Tarea a realizar: Según el texto proporcionado, ¿por qué concluye quien narra, ante la vidriera de una cafetería, que «aquí pasa algo»? Responda con los motivos que el propio texto expone.

===== Texto proporcionado

Hace miles de millones de años, en un ignoto instante,
dicen que un chispazo inició la vida y desde entonces no ha parado de fluir.
Al principio, de la forma más sencilla que uno pueda
imaginar. Después, con el paso de los días, el sistema básico fue agregando
complejidad sobre complejidad. A partir de pequeños sucesos que habían sobrevivido
a una probabilidad cercana a cero, se perseveraba y se ampliaba la diversidad.
Sin pausa pero sin prisa. No en vano tenía la vida toda la eternidad por
delante.
Parece ser que casi antes de ayer, nos bajamos de los
árboles y echamos a caminar por la sabana, salvando mil peligros, escalando en
la cadena evolutiva sin descanso, en una huida hacia delante que nos ha traído
justo hasta hoy. A la vida ésta que vemos a través de las ventanas, de gentes que
ignoran su naturaleza feliz, navegando sobre un mundo confuso, dolido y por
veces tan extraño.
El miércoles al atardecer paseaba por las calles de una
ciudad al borde de la fiesta, abarrotada de vida incesante. Sin embargo, a mí
tergiversada visión la asaltaron señales de alarma: aquella gente parecía dudar
en todas las esquinas, alterados, convulsos, perdidos en un hervidero de voces
inconsistentes…
Un momento, aquí pasa algo, me dije delante de la
vidriera de una cafetería. No se escucha música, no hago más que tropezar con
todo el mundo, no cuento dos personas que caminen en la misma dirección…Fue así
que reparé en las caras aleladas de los parroquianos al otro lado del cristal,
prisioneros de la pantalla de plasma por donde corrían a toda velocidad una
sangría de imágenes…
El sonido histérico de una ambulancia me sobresaltó, un
tipo con un megáfono pedía paso. Volví a la pantalla de inmediato, atrapado yo
también por la carga eléctrica de la imagen. La presentadora atropellaba como
podía palabras en la boca y, a sus espaldas, un amasijo de hierros, humo y
polvo anunciaba la tragedia sin remedio.
Pronto la imagen dominó sobre el plasma y un horroroso
escenario se extendió ante mis ojos. En un lateral, un convoy ferroviario
agonizaba contra un talud de cemento, como si fuese un enorme animal herido de
muerte.
Eché a caminar aun aturdido, atento a las conversaciones ajenas
que me iban regalando una desesperada composición de lugar. Voces y más voces esculpieron
el relato.
En una plaza armé la espalda contra una silla y esperé a
que me bajase la fiebre. A veces la vida se manifiesta con las formas más
convulsas y entonces sí, nos damos cuenta de que estamos vivos.

==========
===== Datos de origen

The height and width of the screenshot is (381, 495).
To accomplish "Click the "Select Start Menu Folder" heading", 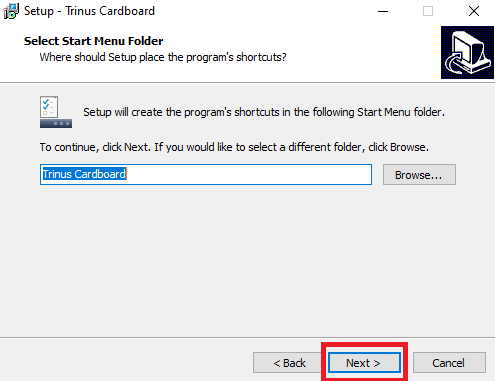I will point(93,41).
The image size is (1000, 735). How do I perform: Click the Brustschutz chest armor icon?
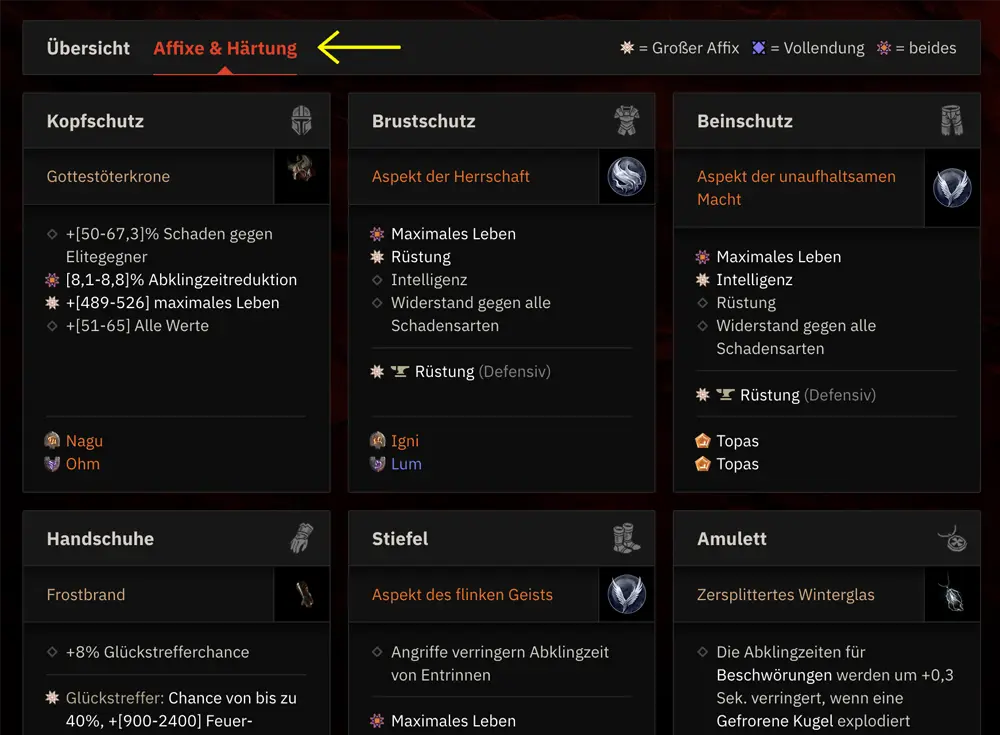tap(627, 121)
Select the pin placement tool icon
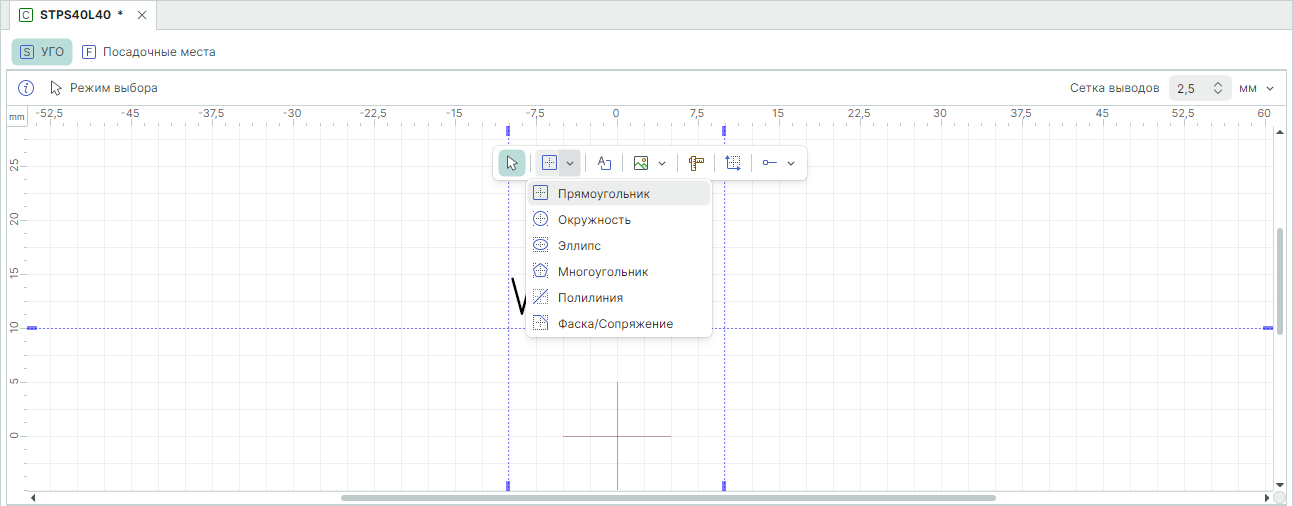Image resolution: width=1293 pixels, height=506 pixels. point(770,163)
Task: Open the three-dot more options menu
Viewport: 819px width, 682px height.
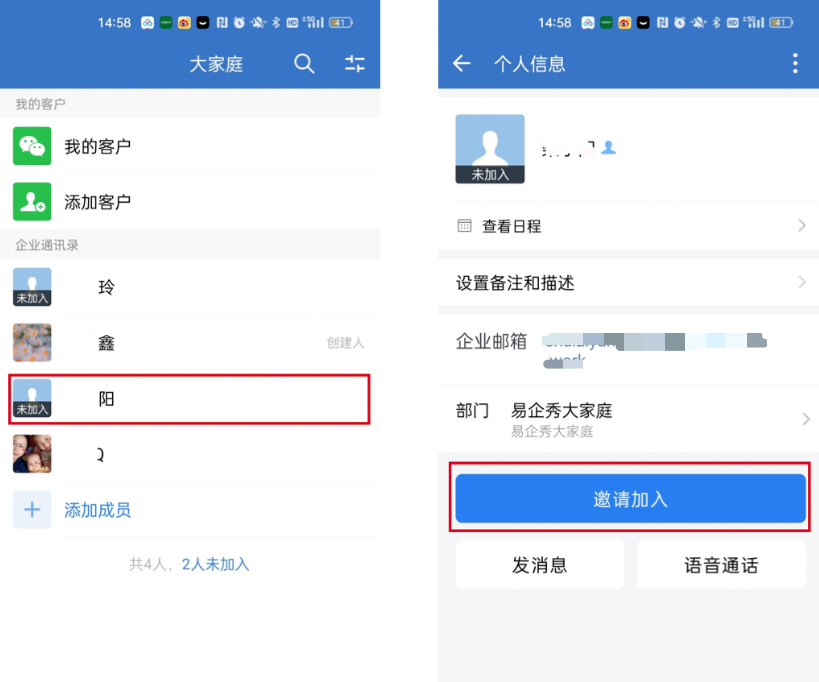Action: point(795,63)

==========

Respuesta a continuación: Lo concluye porque no se escucha música, no deja de tropezar con todo el mundo y no cuenta dos personas que caminen en la misma dirección. Ya antes había percibido señales de alarma: la gente parecía dudar en todas las esquinas, alterada, convulsa y perdida en un hervidero de voces inconsistentes.